Dat zijn de theoretische redeneringen, maar – zoals we dan zeggen – hoe zit het nu echt? Het korte antwoord is dat we het niet weten. Wat we wel zien is dat de winst vóór belasting altijd enorm daalt als overheden hun belastingtarieven verhogen, maar dat komt vooral door kunstmatige verschuiving van de winst (zoals aangetoond door Tørsløv, Wier & Zucman, 2018) en kan ons daarom niet veel vertellen over de gevolgen van een vennootschapsbelasting volledig wordt afgedwongen. Een belangrijk voorbeeld van de moeilijkheden bij het trekken van robuuste conclusies over de druk van de vennootschapsbelasting is te vinden in Fuest, Peichl en Siegloch (2017). Hun bevinding is dat 51 procent van de druk van de vennootschapsbelasting bij werkenden terecht komt, maar als ze inzoomen op multinationals is er geen druk op werkenden. Volgens hen komt dat door winstverschuiving.

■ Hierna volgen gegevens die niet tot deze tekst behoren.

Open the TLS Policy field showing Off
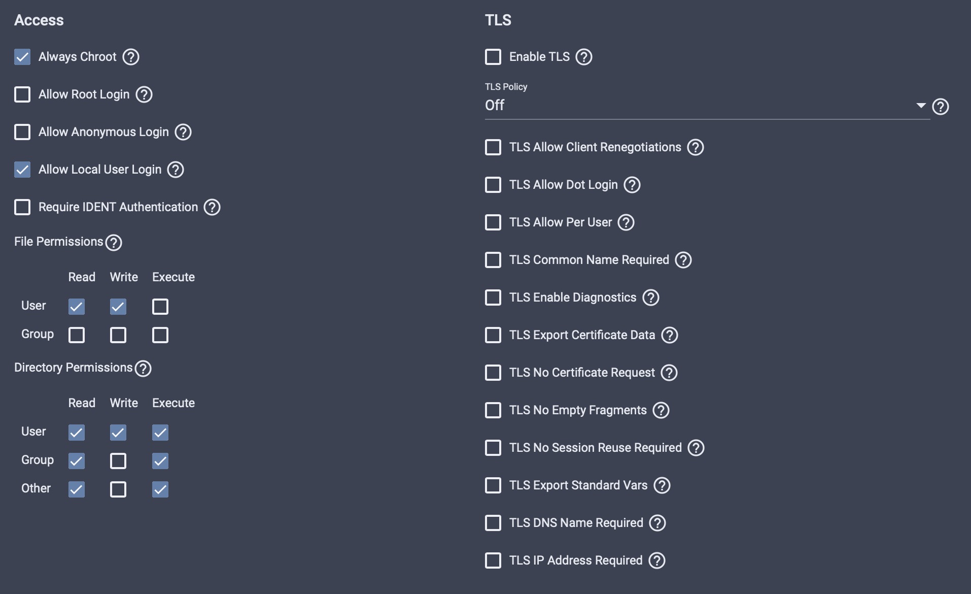Screen dimensions: 971x594 [707, 106]
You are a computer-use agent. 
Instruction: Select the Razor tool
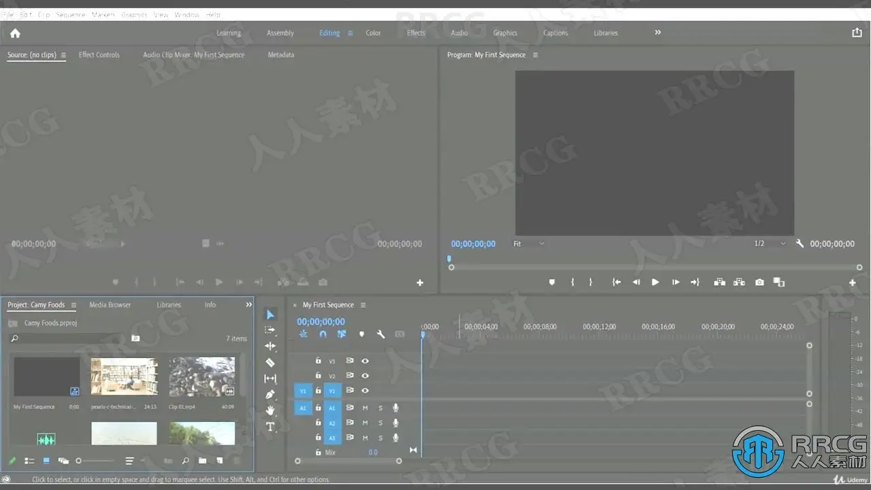pyautogui.click(x=270, y=363)
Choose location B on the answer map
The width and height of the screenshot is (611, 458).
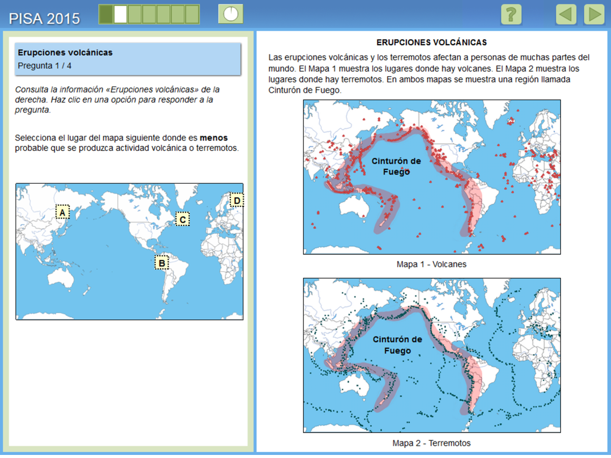(161, 263)
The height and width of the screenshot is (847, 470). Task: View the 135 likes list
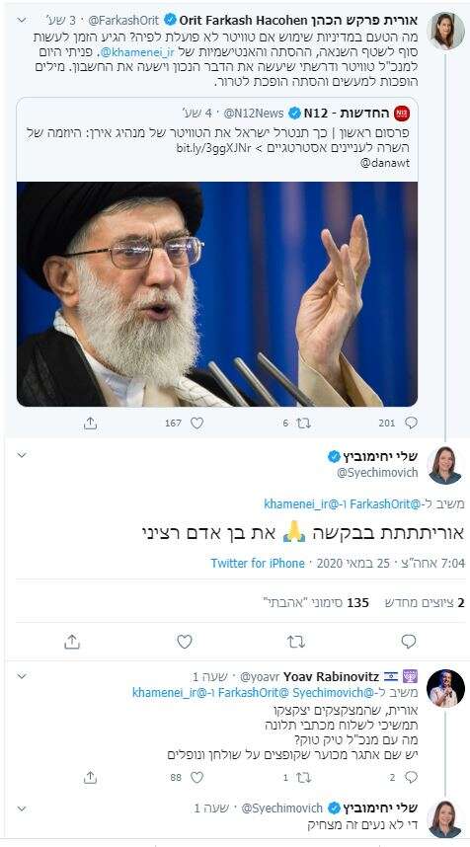[316, 603]
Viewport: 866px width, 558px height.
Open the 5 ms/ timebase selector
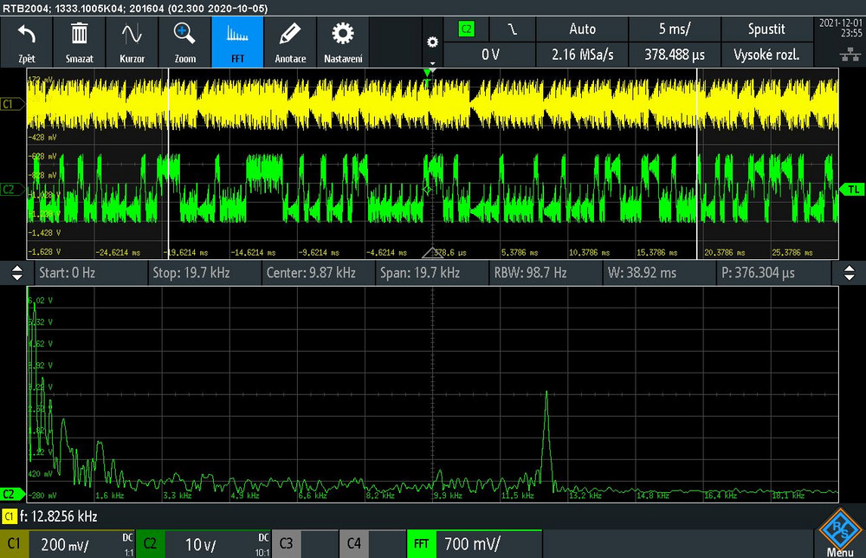pos(675,29)
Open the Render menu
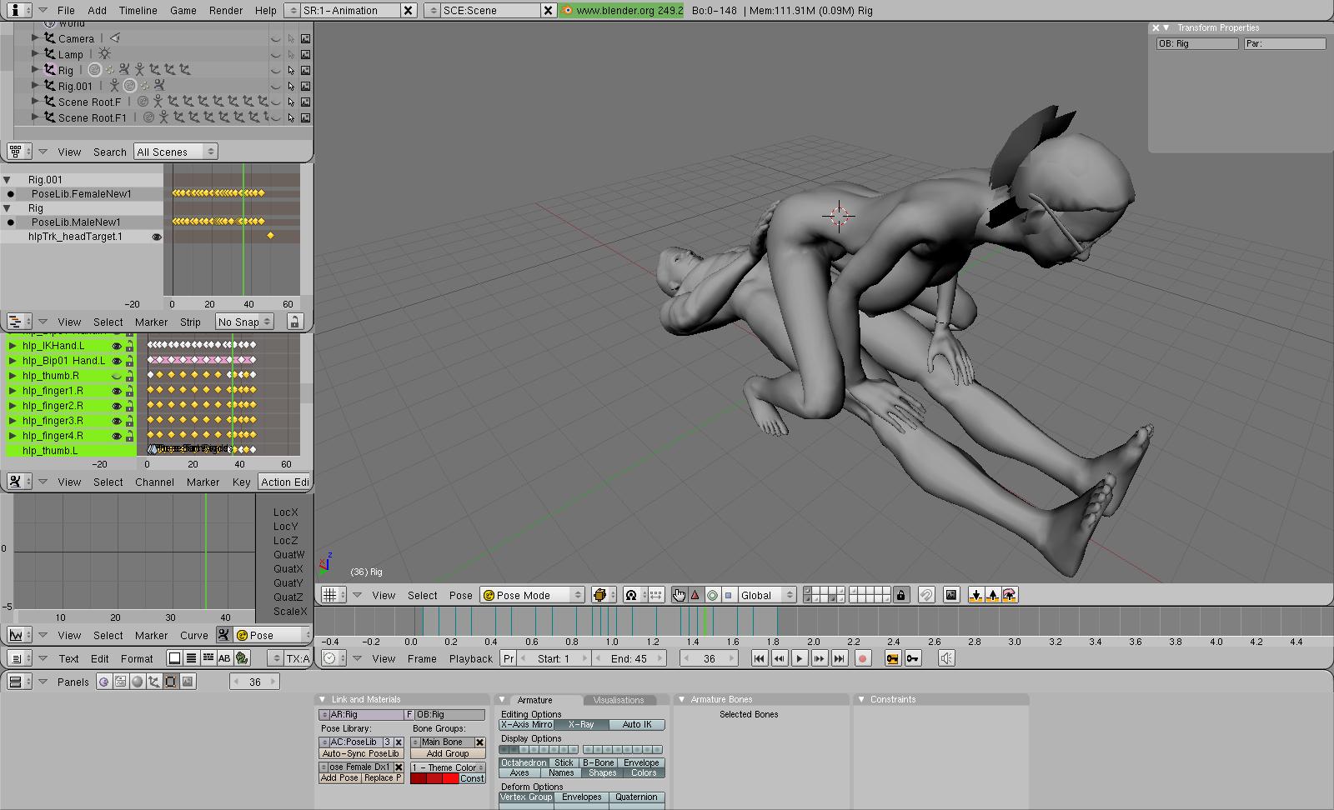The image size is (1334, 810). [x=226, y=10]
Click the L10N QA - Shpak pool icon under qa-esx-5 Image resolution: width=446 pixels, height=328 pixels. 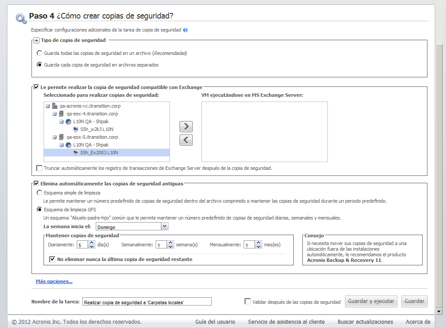coord(69,145)
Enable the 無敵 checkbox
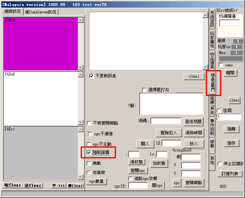Screen dimensions: 245x198 pos(89,163)
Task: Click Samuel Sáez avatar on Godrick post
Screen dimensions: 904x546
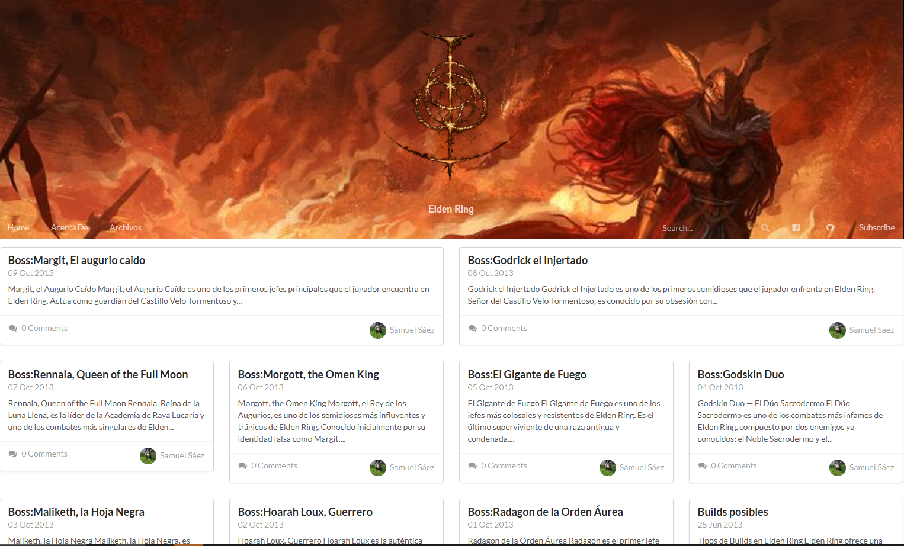Action: click(837, 330)
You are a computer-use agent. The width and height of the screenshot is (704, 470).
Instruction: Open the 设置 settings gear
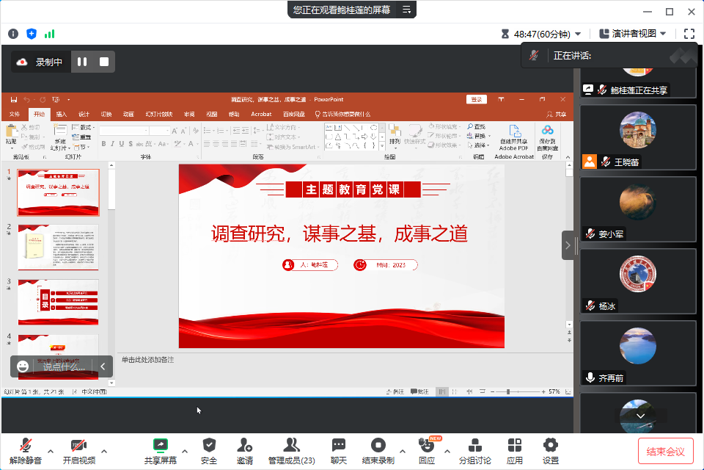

Wat aan de complexiteit bijdraagt is natuurlijk de interactie tussen het opleggen van vennootschapsbelasting en het belasten van andere zaken, bijvoorbeeld arbeid. Bij de belastingheffing is een algemene regel dat hoe breder de belastinggrondslag is, hoe minder ruimte er is om belasting te ontwijken door het inkomen of de winst te transfomeren in een andere vorm van inkomen (Piketty et al. 2014). Doelmatig of niet, landen kunnen dankzij de vennootschapsbelasting, voor zover een deel van de belastingdruk bij de aandeelhouders terechtkomt, buitenlandse aandeelhouders die in hun land actief zijn belasten, en op die manier de belastingdruk voor de binnenlandse inwoners verlichten.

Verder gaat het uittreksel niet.